See the sticky thread above this, and start at www.ftalist.com to learn about this technology, learn the basic language, etc.


----------



## PTown (Aug 18, 2007)

If he did in fact sell you 2 echostar 2800's for FTA use then yeah you got scammed bigtime.


----------



## glen4cindy (Oct 19, 2006)

JenBen1 said:


> Ok so I talked to this guy he told me about FTA . It sounds cool to me but there is one problem
> 
> I dont speak the language!!!!
> 
> ...


Welcome to the DBSTalk forum.

An Echostar 2800 will pickup exactly ZERO free-to-air programming. I don't know if they will even get the dish preview if they aren't authorized. Anyway, most people would not consider the Dish FYI "free-to-air" even though it is what we call "in the clear" meaning it is not encrypted.

What you will need for FTA is a real FTA receiver like a Fortec Lifetime Classic NA or something similar. There are many brands of FTA receivers and they will have many of the same features, but, just like any electronic equipment, some have different features than others. One example would be BLIND SCAN which is a way to see everything that is active on any particular satellite.

You will also need a at least a 31" dish. You would not want to go any smaller. These can be had for not too much money, usually about $60 or so. You could also use an old Primestar dish if you run across one.

If you want to view multiple satellites, you will need a motor attached to the dish that will move the dish so it can point at different satellites for different channels and programming.

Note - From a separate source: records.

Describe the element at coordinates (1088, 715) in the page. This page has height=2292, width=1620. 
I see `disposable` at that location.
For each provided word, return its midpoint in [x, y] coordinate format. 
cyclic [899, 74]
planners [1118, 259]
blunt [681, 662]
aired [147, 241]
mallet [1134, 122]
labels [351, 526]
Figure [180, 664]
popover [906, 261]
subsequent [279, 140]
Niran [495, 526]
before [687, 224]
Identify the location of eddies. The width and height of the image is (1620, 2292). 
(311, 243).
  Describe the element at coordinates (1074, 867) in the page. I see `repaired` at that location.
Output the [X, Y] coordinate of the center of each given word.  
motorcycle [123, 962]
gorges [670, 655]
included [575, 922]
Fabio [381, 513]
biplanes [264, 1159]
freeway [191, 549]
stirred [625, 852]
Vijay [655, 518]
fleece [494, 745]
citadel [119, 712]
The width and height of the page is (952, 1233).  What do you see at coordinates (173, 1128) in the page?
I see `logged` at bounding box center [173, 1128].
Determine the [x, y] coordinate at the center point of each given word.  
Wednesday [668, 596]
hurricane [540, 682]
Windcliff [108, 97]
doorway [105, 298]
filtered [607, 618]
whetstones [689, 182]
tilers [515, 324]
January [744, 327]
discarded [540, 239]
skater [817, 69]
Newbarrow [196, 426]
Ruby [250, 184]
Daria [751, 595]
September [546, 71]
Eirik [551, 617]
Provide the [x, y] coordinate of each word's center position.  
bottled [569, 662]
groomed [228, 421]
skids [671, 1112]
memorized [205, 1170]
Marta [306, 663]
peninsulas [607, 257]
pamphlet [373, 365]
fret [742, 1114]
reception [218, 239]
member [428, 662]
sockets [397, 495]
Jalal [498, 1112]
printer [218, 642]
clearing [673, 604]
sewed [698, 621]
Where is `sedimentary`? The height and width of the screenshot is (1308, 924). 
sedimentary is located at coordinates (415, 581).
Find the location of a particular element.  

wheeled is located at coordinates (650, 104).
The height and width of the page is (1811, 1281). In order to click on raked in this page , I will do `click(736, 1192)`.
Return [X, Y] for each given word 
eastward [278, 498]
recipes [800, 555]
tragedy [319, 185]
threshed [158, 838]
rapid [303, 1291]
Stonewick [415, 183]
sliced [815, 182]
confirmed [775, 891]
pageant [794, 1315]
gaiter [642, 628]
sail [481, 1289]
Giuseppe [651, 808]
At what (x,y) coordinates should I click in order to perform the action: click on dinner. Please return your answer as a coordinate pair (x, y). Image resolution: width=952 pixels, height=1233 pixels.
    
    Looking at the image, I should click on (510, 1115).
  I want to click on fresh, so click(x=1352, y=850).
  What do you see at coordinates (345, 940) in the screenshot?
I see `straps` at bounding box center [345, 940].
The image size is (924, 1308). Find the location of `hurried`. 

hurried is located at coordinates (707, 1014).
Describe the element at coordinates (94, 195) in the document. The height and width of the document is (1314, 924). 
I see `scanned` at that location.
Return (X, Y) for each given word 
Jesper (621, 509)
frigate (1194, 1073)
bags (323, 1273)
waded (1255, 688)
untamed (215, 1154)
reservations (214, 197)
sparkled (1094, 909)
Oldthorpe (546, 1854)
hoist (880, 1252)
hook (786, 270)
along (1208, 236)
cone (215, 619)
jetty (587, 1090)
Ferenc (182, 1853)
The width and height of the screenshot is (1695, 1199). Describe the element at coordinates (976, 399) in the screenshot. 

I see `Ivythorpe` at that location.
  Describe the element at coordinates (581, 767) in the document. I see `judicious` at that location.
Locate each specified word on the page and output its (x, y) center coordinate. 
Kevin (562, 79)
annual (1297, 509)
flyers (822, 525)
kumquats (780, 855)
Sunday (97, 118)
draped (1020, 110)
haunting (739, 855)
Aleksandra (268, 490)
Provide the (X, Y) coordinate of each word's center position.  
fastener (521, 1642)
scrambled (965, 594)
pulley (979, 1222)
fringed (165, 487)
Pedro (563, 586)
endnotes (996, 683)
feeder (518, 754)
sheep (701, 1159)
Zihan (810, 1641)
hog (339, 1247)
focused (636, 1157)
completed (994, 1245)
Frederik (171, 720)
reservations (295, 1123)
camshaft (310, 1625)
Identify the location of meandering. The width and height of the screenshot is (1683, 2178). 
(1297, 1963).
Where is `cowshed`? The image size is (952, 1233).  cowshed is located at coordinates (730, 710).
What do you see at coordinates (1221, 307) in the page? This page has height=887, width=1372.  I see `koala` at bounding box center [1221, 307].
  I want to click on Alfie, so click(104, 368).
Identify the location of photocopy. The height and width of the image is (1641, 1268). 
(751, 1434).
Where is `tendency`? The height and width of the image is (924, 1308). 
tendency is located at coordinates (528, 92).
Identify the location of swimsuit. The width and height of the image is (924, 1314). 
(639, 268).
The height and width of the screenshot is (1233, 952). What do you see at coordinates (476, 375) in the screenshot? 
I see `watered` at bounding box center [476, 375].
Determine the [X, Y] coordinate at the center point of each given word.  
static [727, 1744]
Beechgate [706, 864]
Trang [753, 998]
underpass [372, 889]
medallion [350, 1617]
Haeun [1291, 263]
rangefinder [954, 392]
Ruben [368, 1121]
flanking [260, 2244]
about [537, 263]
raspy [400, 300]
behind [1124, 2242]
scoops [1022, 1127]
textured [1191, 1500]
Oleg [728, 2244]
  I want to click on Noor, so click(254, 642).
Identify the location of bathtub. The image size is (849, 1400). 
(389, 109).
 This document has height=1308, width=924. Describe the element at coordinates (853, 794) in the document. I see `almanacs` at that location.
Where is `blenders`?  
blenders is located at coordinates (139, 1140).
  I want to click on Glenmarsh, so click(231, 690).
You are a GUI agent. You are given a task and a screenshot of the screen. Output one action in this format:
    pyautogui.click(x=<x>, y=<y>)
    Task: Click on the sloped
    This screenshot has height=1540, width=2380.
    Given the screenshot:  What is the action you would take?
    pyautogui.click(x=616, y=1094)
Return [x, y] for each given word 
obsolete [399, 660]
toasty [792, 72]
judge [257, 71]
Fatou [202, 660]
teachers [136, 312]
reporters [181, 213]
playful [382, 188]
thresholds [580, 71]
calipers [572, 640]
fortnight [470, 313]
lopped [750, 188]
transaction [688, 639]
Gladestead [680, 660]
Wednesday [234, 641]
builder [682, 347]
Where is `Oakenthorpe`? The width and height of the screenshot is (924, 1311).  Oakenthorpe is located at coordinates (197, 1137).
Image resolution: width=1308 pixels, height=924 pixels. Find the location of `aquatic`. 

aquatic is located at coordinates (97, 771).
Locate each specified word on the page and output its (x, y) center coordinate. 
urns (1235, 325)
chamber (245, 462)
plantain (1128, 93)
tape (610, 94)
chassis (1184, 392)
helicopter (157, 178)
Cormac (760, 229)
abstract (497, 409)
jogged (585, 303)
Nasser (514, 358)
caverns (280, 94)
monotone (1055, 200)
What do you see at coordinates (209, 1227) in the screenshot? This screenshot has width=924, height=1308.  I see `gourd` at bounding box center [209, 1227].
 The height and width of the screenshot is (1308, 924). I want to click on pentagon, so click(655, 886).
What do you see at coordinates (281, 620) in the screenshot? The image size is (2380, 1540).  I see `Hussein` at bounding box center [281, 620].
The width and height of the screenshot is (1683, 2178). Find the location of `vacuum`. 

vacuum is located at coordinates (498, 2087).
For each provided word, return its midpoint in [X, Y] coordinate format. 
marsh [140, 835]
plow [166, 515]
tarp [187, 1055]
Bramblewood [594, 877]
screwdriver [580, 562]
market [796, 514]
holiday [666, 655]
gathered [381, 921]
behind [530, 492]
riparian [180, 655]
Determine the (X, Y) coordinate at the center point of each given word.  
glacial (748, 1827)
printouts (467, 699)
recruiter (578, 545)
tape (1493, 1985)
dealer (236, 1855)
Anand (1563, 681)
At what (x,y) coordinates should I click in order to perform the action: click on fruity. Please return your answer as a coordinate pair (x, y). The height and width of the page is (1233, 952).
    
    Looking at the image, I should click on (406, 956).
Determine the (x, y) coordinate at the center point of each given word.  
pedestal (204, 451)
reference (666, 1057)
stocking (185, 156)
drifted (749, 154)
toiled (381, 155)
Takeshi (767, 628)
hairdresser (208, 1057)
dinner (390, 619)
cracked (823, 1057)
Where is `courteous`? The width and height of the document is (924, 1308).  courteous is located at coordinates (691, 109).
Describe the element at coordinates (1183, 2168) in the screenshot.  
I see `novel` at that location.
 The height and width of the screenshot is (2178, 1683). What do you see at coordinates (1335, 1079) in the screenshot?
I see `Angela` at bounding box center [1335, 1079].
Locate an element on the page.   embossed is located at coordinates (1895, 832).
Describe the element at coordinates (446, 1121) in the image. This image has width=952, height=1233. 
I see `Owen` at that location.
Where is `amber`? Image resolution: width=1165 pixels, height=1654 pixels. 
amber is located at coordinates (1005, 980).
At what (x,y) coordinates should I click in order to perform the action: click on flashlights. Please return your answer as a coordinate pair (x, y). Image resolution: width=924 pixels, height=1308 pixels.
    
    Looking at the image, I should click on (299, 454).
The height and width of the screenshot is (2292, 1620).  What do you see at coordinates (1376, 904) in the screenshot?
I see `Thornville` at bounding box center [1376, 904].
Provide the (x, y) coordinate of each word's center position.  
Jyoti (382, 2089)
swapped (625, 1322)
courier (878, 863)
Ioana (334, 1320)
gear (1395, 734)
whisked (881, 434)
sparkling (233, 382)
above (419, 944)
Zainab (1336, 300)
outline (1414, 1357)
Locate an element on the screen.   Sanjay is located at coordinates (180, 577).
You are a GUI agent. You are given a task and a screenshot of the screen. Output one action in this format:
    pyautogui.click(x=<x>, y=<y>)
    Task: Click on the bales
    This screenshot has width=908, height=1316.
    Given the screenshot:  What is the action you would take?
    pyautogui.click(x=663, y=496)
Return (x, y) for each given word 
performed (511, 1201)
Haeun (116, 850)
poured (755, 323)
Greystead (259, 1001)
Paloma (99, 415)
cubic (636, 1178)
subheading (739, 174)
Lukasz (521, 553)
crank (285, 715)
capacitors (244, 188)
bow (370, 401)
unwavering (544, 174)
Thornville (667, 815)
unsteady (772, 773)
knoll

You cannot use the 18" dish and the Echostar 2800 receivers for anything other than subscribing to DishNet or as a door stop! Sorry to tell you that, but, this guy really scammed you. It almost seems like he was selling you equipment to gain unauthorized access to DishNet programming, but, I don't think that is possible with actual DishNet equipment.

If you go to Lyngsat.com and choose Frequencies and America, this will tell you what satellites are available from our location on the earth. Also, each satellite has different channels. If you want ethnic channels or religious channels, AMC-4 and Galaxy 25 are good places to start. G10R has Equity Broadcasting channels on it. These are RTN channels and they carry old shows like Perry Mason, and others similar to TV Land.

Good luck at getting the proper equipment. Once you get everything set up and begin watching FTA, you will be amazed at what there is out there to enjoy all for free! Good luck and keep us posted with your progress.


----------